**Exercício**
Prossiga com o texto sobre o desenvolvimento de vacinas, escrevendo a continuação a partir da última frase apresentada.
==== Texto para leitura ====
Há testes específicos para pessoas mais velhas?
Há vacinas que não provocam o mesmo tipo de resposta imunológica em idosos, e é importante testar esse grupo. Normalmente, o teste começa com adultos, de 18 a 55 anos ou mais. Mas vacinas candidatas estão prevendo também testes a partir de 5 anos e com a faixa entre 55 e 70 anos.
Quanto tempo deve levar até termos uma vacina?
Em geral, as fases 1, 2 e 3 são feitas uma depois da outra, e só então os produtores começam a solicitar autorização aos países, mas nesta pandemia as fases foram feitas em paralelo, e também o investimento em fabricação está sendo antecipado.
Pode haver resultados positivos no final deste ano, mas ainda serão necessárias bilhões de doses e a vacinação de bilhões de pessoas, o que deve levar de um ano a um ano e meio.
A ideia é garantir compras, para que fabricantes invistam já na capacidade de produzir as vacinas (nas diferentes plataformas que estão sendo pesquisadas).
A OMS também está coordenando a estrutura dos órgãos de regulação dos países para agilizarem a avaliação e aprovação e para que tenham estrutura para implantar a vacinação: logística, refrigeradores, agulhas, seringas, mão de obra treinada e campanha de informação.
==== Dados armazenados ====
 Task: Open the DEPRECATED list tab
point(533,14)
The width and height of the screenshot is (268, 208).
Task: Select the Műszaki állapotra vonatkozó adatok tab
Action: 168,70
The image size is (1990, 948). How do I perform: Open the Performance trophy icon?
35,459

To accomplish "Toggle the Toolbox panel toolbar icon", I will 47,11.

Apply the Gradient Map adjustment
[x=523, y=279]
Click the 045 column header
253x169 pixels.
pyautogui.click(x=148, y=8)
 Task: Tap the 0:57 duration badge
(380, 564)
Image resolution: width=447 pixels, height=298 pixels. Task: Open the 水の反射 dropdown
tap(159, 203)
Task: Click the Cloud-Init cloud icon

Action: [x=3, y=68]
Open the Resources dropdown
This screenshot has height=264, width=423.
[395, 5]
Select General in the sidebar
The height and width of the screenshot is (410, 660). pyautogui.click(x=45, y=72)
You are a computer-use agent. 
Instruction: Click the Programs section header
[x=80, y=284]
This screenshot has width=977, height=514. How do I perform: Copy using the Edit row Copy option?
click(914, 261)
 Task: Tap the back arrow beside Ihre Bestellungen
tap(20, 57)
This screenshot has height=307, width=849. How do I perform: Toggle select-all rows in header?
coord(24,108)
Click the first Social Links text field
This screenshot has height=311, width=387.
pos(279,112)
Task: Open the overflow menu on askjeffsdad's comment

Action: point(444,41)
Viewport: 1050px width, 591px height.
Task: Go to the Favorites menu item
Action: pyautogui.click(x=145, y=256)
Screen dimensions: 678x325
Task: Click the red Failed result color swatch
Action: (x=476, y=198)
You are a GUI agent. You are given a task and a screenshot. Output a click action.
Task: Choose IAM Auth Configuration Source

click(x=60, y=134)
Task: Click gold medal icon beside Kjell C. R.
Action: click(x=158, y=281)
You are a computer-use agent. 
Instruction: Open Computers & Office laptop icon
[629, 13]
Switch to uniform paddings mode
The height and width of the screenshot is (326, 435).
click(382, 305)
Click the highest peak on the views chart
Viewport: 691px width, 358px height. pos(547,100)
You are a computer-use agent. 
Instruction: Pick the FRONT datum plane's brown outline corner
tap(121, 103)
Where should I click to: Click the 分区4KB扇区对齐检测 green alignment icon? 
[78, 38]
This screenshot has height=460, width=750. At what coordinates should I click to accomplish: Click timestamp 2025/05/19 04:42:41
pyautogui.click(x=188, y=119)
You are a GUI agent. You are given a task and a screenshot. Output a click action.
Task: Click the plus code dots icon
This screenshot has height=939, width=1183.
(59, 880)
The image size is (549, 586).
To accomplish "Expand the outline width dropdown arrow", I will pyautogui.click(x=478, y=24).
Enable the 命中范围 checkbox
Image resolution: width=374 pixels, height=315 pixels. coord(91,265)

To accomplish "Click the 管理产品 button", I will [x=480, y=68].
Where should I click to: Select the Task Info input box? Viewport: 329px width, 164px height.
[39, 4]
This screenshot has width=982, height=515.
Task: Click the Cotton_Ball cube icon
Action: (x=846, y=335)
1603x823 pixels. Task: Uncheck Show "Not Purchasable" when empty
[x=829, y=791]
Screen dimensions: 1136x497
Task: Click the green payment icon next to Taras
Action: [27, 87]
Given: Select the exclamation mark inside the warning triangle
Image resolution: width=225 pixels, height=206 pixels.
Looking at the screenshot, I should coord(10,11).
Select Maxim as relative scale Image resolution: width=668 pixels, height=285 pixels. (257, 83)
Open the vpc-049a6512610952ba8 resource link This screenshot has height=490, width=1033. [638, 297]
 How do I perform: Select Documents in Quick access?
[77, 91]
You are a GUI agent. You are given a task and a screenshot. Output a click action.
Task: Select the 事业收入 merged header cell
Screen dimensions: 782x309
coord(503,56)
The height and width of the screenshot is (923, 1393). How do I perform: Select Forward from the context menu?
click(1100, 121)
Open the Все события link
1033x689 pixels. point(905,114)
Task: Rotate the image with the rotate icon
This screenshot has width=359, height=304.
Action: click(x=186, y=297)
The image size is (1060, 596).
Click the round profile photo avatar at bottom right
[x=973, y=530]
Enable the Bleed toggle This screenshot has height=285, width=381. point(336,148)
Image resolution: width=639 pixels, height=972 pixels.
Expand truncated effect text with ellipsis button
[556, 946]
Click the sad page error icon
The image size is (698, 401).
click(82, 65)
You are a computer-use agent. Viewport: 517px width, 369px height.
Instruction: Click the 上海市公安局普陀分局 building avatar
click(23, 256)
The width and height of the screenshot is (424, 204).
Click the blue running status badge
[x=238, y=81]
====
**Resposta**
Há diferença na informação?
A maioria dos países tem um programa de vacinação voltado para crianças, e não para grandes populações de adultos.
Será preciso ter protocolos claros e garantir a segurança e eficácia, para reduzir a insegurança de pessoas que têm dúvidas sobre vacinas.
Sempre pode haver um efeito colateral muito raro que não só seja observado quando milhões de pessoas são vacinadas. Por isso é feito o monitoramento pós-licenciamento, chamado às vezes de fase 4.
Como em qualquer aprovação de remédio ou vacina, é analisada a relação entre risco e benefício. Para ganhar tempo sem comprometer a segurança é que está sendo feito o planejamento antecipado e a sobreposição de fases de experimento.
Como é a imunidade contra Covid-19?
Há dois tipos principais, a imunidade celular, que são as células T, e a imunidade umeral, que são os anticorpos (células B) produzidos pelo corpo contra um patógeno.
Normalmente, quando o corpo vê um tipo específico de bactéria ou vírus, ele pode estimular um ou ambos os braços do sistema imunológico.
O Sars-Cov-2 parece estar estimulando células T e B, que num primeiro momento matam o patógeno.
Mas, depois do contato com o vírus, elas desenvolvem uma “memória” do patógeno, de suas proteínas, que fica na medula óssea por muito.
Quando o corpo é exposto novamente ao mesmo vírus, essa memória é ativada e produz anticorpos e resposta das células T.
A maioria das pessoas que se recuperam de Covid-19 desenvolve anticorpos, o que significa que uma vacina tem boa chance de provocar imunidade protetora ao gerar esses anticorpos.
As vacinas que estão sendo testadas até agora também mostraram que estimulam a resposta imune celular.
Ainda se pesquisa para saber por quanto tempo duram os anticorpos. Há resultados que indicam que a meia-vida é de 75 dias.
Mas isso não significa que essas pessoas não sejam protegidas, já que o sistema imunológico retém a memória do patógeno.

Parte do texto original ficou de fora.